As such, forward-thinking companies are inhaling and analyzing every customer click, tweet, like and post to formulate global and virtualized supply strategies while developing personalized products and services. These companies have moved beyond traditional business intelligence that primarily illuminate historic performance. They are moving from insights to foresights by embracing new predictive analytics tools built around the emerging SMAC Stack™ (social, mobile, analytics and cloud).
Here's how your organization can do the same and quickly adapt to changing market forces:
Decide what needs fixin'
To devise a more flexible value chain, you'll need to identify the enterprise's pain points first. The three most common are time to market, cost reduction and product innovation. Whether the goal is same-day delivery (thanks, Amazon, eBay and other born-digital companies!), lower costs of goods, freight and inventory or crowdsourcing (see also: Innovation Beyond the Four Walls), you'll do well to follow those who are welcoming customers into the value web, namely Starbucks, Pepsi and Procter & Gamble.
Think strategically, not operationally, when outsourcing.
Learning how to collect and analyze customer data from Code Halos is where companies need to apply more resources. They cannot do this if they are preoccupied with everything else, from soup to nuts. Smart companies understand this and offload non-differentiating functions accordingly to trusted partners. And not just call centers and IT services; strategic outsourcing now includes elements of product development, marketing, sales, distribution and fulfillment, human resources, finance and legal.
Establishing technology and cultural readiness.

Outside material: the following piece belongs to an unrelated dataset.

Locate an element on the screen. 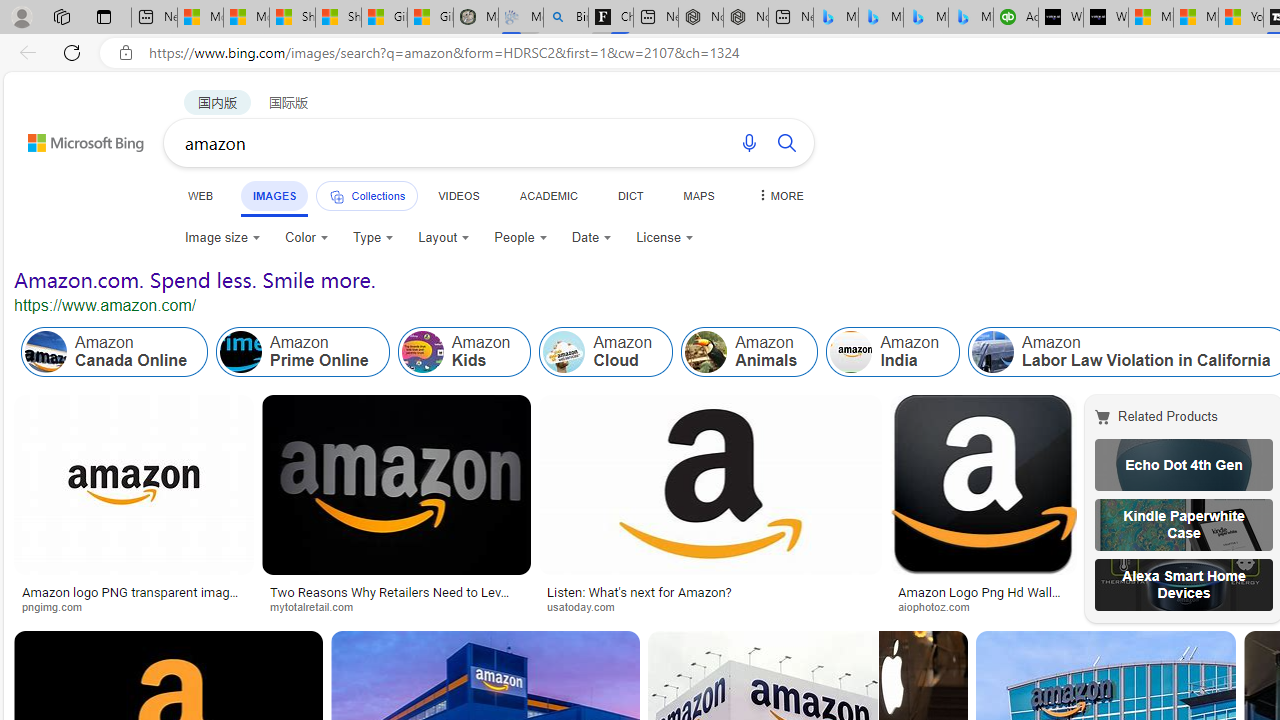  'aiophotoz.com' is located at coordinates (940, 605).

That includes investing in SMAC Stack infrastructure as much as gaining inter-department buy-in and fluid communication between ERP, sales, inventory and operation teams. For instance, linking a retailer's point of sale data with back-end planning and order management provides insights into what is actually happening vs. relying on forecasts. All told, establishing technology and cultural readiness will be your biggest barrier to creating a nimble company and competitive advantage.
Agility: The Killer App
An example of the growing need for value chain agility is the trend among manufacturers to shift their global sourcing strategies from a "low-cost country sourcing" perspective to one based on "best-cost country sourcing." While many companies moved their manufacturing operations offshore to lower their labor costs, the revised thinking in some cases is to move supply closer to areas of high demand.
Lenovo, for instance, built a new manufacturing facility in North Carolina in 2013 to improve the efficiency and reliability of product delivery in the North American market. General Electric relocated some of its appliance manufacturing from China to Kentucky to be closer to demand. These strategic decisions pointless to a generalized retrenching on domestic soil and more a desire to flexibly change what gets done and where, as market conditions and customer demands evolve. (see also:The Future of U.S. Manufacturing: A Change Manifesto)

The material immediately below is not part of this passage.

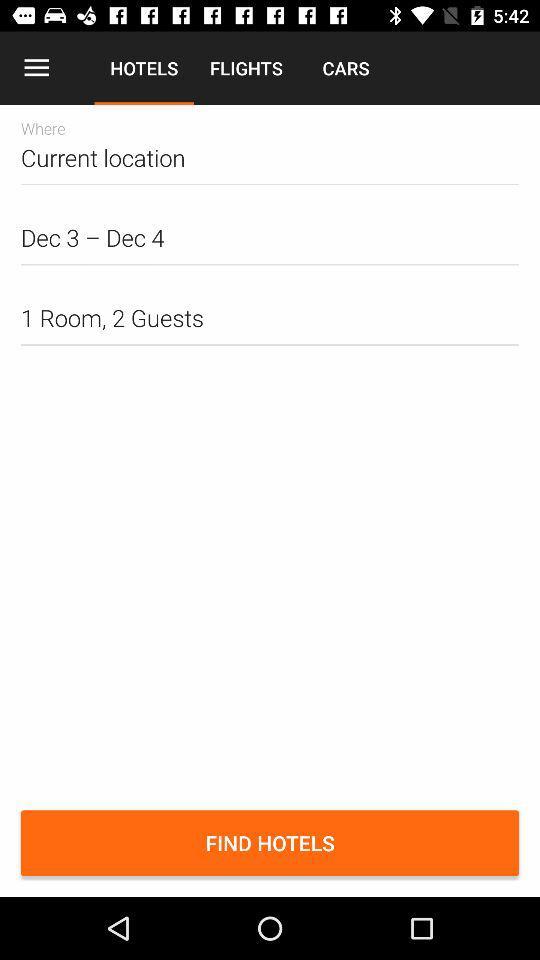 This screenshot has width=540, height=960. Describe the element at coordinates (36, 68) in the screenshot. I see `the item above the where item` at that location.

For example, when the 2008 tsunami disrupted the Japanese supply of car parts, U.S. and European automakers boosted production to flood the market and give consumers immediate choices as an alternative to waiting. Or the tile manufacturer we worked with that boosted revenues by 20% after moving from retail to a direct-to-consumer model using our SMAC-based analysis of current vs. future demand.

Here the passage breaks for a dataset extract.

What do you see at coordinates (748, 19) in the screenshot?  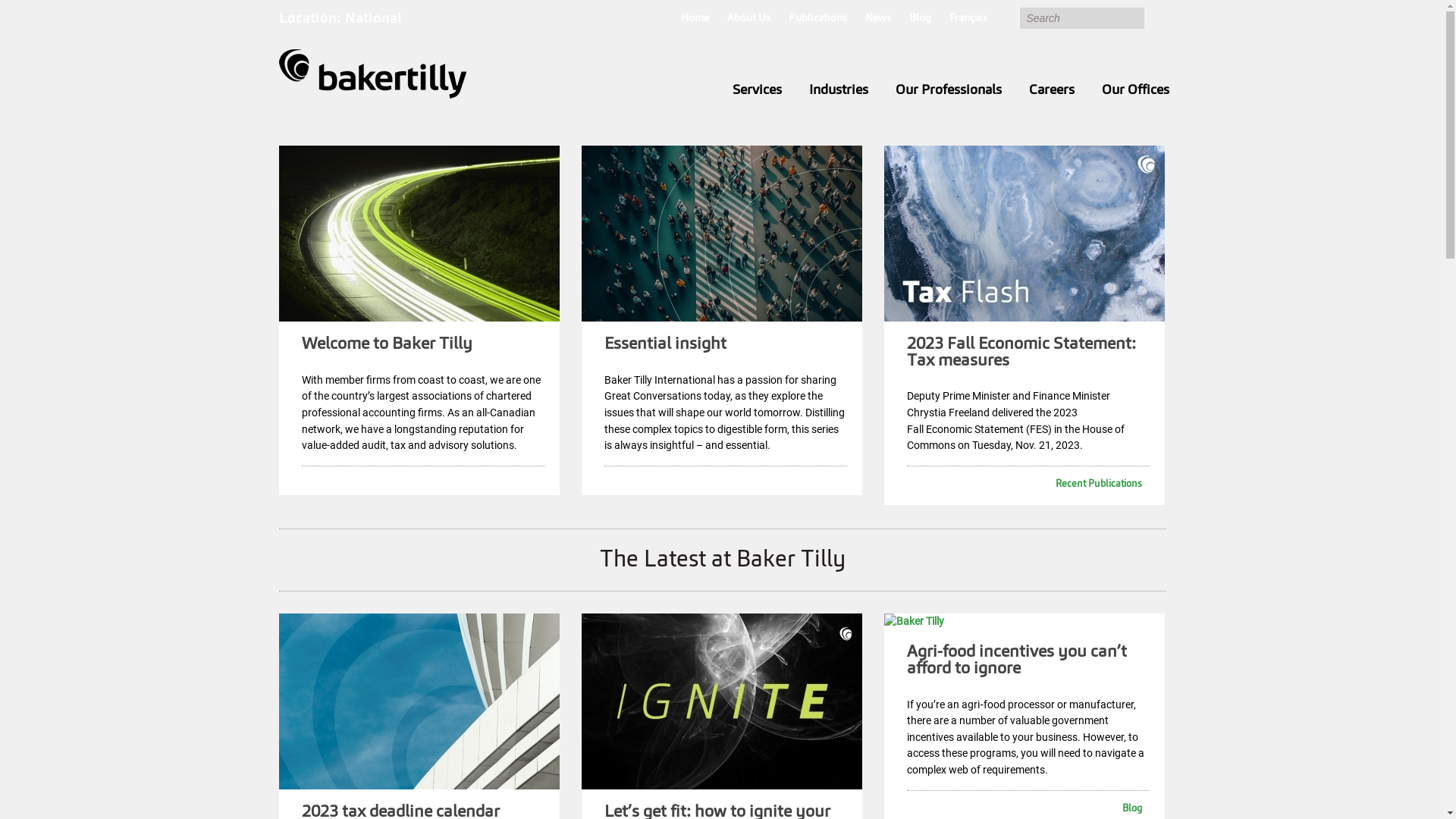 I see `'About Us'` at bounding box center [748, 19].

In an age of uncertainty and constant change — particularly the changes wrought by unrelenting digitization — companies can no longer function via a linear set of interlocked processes. The business leaders of tomorrow will quickly shift value chain strategies to optimize speed, quality and cost to take advantage of global market opportunities. Such flexibility is possible when companies look at supply chains differently — as value webs — with an eye toward disaggregating functions and focusing less on "who" is doing the work "where" and more on the how the collective actions of all participants drive improved performance in line with ever-changing market requirements.